Westinghouse hired about 30 new graduates in 1998 and will hire more than 200 this year, about a third of whom will work in the Pittsburgh area. In addition to volleyball, Westinghouse also sponsors a golf league, softball teams and even ballroom dancing classes.

The company also has arranged for its employees to be able to earn master's degrees in business and mechanical engineering from the University of Pittsburgh without having to leave the Westinghouse campus; there's now enough of a critical mass of employees interested that the professors come to Monroeville to teach. A master's degree in nuclear engineering also is available via distance learning from Penn State.

For Di Tang, who came to Westinghouse in one of the first classes of new graduates and now has worked there for six years, the support system from Westinghouse has totally shaped his Pittsburgh social network.

Mr. Tang, 28, was born in China and lived there until his family moved to the Philadelphia area when he was 10 years old. An internship at the Beaver Valley Power Station piqued his interest in nuclear engineering while he was a student at Penn State, and he joined Westinghouse straight out of college.

With no direct connection to the Pittsburgh area, Mr. Tang has met nearly all of his friends either at Westinghouse or through activities, such as biking and volleyball, that he developed an interest in through company-sponsored events.

Just two weeks ago, Mr.
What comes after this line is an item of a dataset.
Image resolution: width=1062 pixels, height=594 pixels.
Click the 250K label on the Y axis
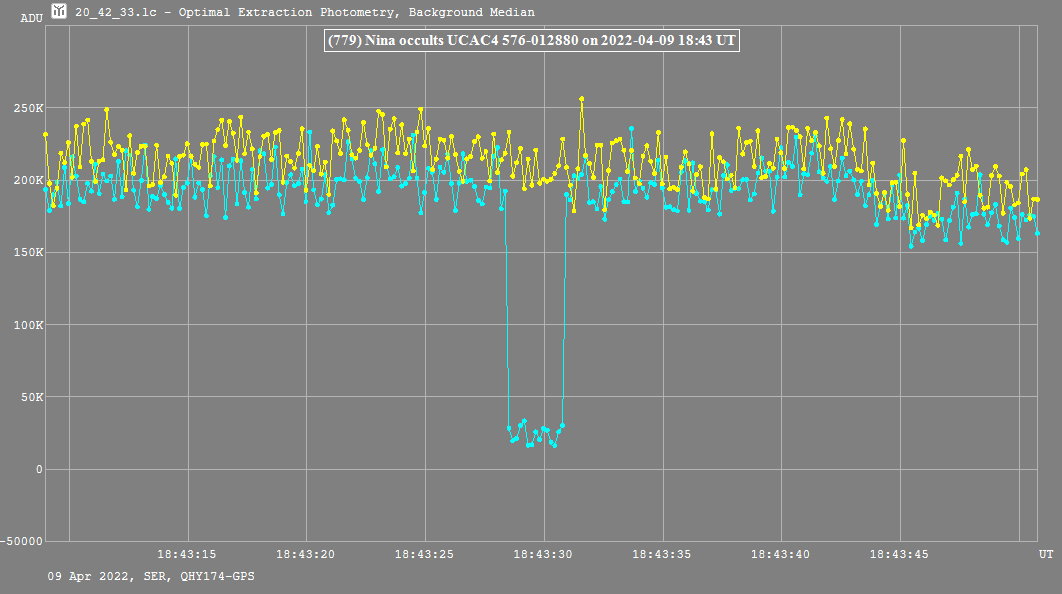pyautogui.click(x=27, y=108)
Tang flew to Spain to be the best man in the wedding of a friend that he made at work.

"One of the great benefits of working for a company that has a bigger [age] gap is that you have this group of young people that's just coming out of college that has similar interests," he said. "The company has invested a lot of money to ensure that there's after-work activities."

Challenge goes both ways

It's a conscious effort, said Dallas Frey, director of staffing and recruiting, who has worked for Westinghouse for nearly 33 years. "We really believe in something called 'employee engagement,' " he said. "If you keep people in their jobs and they feel good about it, that translates very directly into business outcomes."
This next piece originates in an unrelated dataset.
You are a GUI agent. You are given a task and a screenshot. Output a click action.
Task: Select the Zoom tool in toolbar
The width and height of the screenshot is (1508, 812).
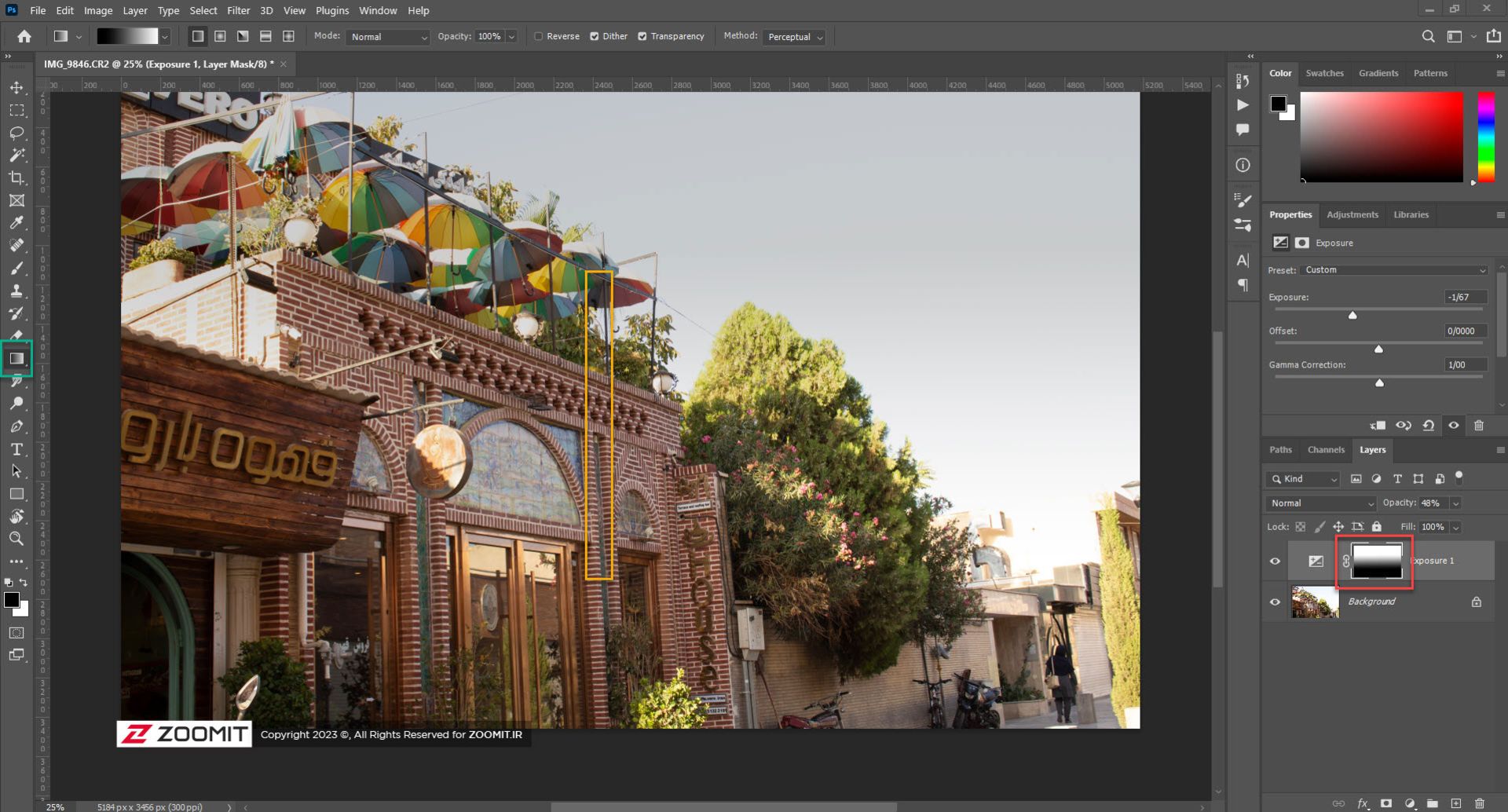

But there's also a serious side to incorporating young people, en masse, into a company with a baby boomer work force: When older workers retire they take concrete knowledge with them -- a problem that can be more dramatic at places that have not had consistent hiring.

At Westinghouse, where the company now has contracts to build more than a dozen new power plants worldwide, there's a renewed effort to formally catalog information and pass it down to new hires through signed documents known as "knowledge transfer agreements."
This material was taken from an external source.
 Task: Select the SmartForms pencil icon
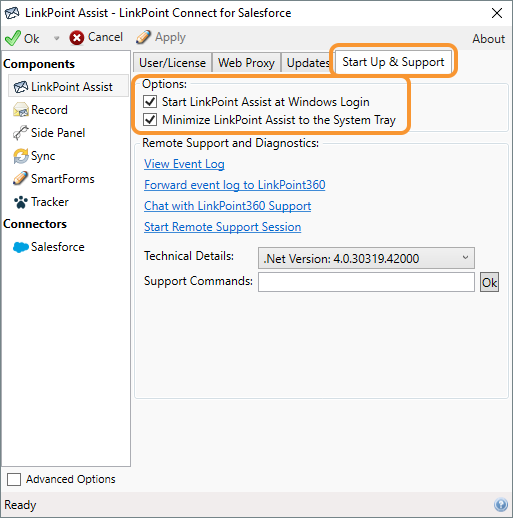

Still, younger workers are sometimes "terrified" that their bosses will inadvertently take crucial information with them when they retire, said 28-year-old Leanne Lisien, who currently is president of the Pittsburgh chapter of the North American Young Generation in Nuclear, a group that serves as an informal new college graduate group at Westinghouse. "It's a challenge because those people are so busy doing work, it's hard to find the time to get information from them, and we're trying to hire so many people," she said. "It's a good challenge."

For baby boomers who haven't had twenty-somethings in the workplace for a while, the presence of younger workers also has injected other challenges in the form of a generation gap.

"The goal is that we learn from them, and they also have to learn from us," said Renee Zierden, who manages some of the new employees at Bayer. "We act differently than they do, and they communicate in a different way."

"We like to meet face to face," added Mr. Denison, at Bayer. "We like to get together in a meeting, and they would rather do it electronically, or through [instant messaging]."

Managers also say the younger generation asks for more feedback and more structure, and is quicker to question authority than older workers might have been at that stage in their careers. Younger workers joke about inefficient procedures, "because that's the way it's always been done," or about technology they see as outdated, such as a presentation on an overhead projector instead of PowerPoint.

"It's a challenge that goes both ways," said Mr. Manos at U.S. Steel. "We're talking about a culture shift here."